» **Excerpt provided**:

The diagnosis of YARS1 deficiency is established in a proband with suggestive findings and biallelic pathogenic variants in YARS1 identified by molecular genetic testing.

Management.

Treatment of manifestations: Multidisciplinary care by specialists in relevant fields including developmental pediatrics, pediatric neurology, gastroenterology, hepatology, pulmonology, medicine, kidney disease, otolaryngology and audiology, ophthalmology, low vision services, hematology, endocrinology, social work, and clinical genetics. General recommendations for urgent treatment of acute episodic illnesses include: increase protein intake (up to 2-2.5 g/kg/day), avoid prolonged fasting, aggressively treat fever with antipyretics, and provide appropriate steroid coverage for individuals with known adrenal insufficiency.

Surveillance: Routinely scheduled visits with treating specialists.

Agents/circumstances to avoid: Catabolism and insufficient protein intake (i.e., less than 1.5-2 g/kg/day) and prolonged fasting given the increased risk of hypoglycemia.

Genetic counseling.

YARS1 deficiency is inherited in an autosomal recessive manner. If both parents are known to be heterozygous for a YARS1 pathogenic variant, at conception each sib of an affected individual has a 25% chance of being affected, a 50% chance of being a carrier, and a 25% chance of inheriting neither of the familial YARS1 pathogenic variants. Once the YARS1 pathogenic variants have been identified in an affected family member, carrier testing for at-risk relatives and prenatal/preimplantation genetic testing are possible.

» **Problems to work on**:
• A. Set down the part of the YARS1 deficiency excerpt starting with "Surveillance: Routinely scheduled" and going on through "Genetic counseling.".
• B. In the YARS1 deficiency excerpt, up to what level should protein intake be increased during urgent treatment of acute episodic illnesses?

» **Information**:

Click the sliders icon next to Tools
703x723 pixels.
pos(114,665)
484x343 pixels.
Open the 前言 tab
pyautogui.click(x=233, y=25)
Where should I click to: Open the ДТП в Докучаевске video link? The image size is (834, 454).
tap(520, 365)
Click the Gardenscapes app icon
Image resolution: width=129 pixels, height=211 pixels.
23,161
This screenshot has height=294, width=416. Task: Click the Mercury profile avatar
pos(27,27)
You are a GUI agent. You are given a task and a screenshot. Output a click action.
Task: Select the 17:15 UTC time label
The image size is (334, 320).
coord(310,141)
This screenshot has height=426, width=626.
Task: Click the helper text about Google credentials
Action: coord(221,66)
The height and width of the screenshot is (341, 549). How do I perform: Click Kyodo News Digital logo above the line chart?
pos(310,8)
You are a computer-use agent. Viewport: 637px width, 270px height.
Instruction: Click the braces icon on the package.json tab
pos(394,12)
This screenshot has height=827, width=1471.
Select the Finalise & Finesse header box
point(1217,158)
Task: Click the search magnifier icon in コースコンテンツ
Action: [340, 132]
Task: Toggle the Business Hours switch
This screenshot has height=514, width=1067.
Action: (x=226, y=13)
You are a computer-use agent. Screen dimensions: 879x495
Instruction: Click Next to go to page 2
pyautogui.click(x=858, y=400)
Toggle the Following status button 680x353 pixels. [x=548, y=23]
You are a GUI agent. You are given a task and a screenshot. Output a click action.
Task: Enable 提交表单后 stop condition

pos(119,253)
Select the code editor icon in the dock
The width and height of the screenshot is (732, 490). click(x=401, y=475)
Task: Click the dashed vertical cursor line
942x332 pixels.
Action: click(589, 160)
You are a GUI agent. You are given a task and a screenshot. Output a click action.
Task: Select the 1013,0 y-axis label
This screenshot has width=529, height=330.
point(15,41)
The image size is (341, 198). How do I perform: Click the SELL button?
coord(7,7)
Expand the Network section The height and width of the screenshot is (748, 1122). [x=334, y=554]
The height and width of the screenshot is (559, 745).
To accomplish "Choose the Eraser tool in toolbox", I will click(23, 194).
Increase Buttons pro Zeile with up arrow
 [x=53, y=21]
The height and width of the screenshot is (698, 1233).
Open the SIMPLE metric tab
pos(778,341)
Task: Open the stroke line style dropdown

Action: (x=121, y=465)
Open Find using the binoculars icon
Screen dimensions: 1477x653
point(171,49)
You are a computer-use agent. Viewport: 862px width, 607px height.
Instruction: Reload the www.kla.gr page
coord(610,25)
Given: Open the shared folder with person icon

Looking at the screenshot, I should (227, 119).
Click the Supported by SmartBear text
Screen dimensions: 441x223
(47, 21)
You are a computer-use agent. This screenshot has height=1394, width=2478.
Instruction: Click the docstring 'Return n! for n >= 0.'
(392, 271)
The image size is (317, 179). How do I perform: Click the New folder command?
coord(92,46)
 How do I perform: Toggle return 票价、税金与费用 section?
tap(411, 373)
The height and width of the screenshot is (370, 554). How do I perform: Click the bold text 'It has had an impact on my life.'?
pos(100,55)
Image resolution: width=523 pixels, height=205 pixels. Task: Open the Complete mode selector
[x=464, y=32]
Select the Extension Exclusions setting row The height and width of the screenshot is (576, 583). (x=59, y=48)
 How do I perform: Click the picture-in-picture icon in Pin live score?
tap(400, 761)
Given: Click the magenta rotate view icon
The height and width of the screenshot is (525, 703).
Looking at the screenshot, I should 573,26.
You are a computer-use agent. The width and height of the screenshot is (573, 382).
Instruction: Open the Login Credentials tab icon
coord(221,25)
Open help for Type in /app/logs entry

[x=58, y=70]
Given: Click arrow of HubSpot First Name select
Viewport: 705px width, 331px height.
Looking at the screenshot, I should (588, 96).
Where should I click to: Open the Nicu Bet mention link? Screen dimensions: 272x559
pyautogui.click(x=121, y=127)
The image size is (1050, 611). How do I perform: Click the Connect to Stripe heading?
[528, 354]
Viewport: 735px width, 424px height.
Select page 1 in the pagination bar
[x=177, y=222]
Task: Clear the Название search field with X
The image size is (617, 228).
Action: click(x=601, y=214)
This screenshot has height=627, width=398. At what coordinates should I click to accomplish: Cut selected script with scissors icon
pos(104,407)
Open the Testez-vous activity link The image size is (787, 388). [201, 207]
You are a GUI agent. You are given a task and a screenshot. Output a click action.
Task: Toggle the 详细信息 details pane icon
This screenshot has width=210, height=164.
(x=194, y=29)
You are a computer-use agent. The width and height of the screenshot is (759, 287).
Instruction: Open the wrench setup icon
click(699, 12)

» **Outputs for the tasks**:
• A.
Surveillance: Routinely scheduled visits with treating specialists.

Agents/circumstances to avoid: Catabolism and insufficient protein intake (i.e., less than 1.5-2 g/kg/day) and prolonged fasting given the increased risk of hypoglycemia.

Genetic counseling.

• B. Up to 2-2.5 g/kg/day.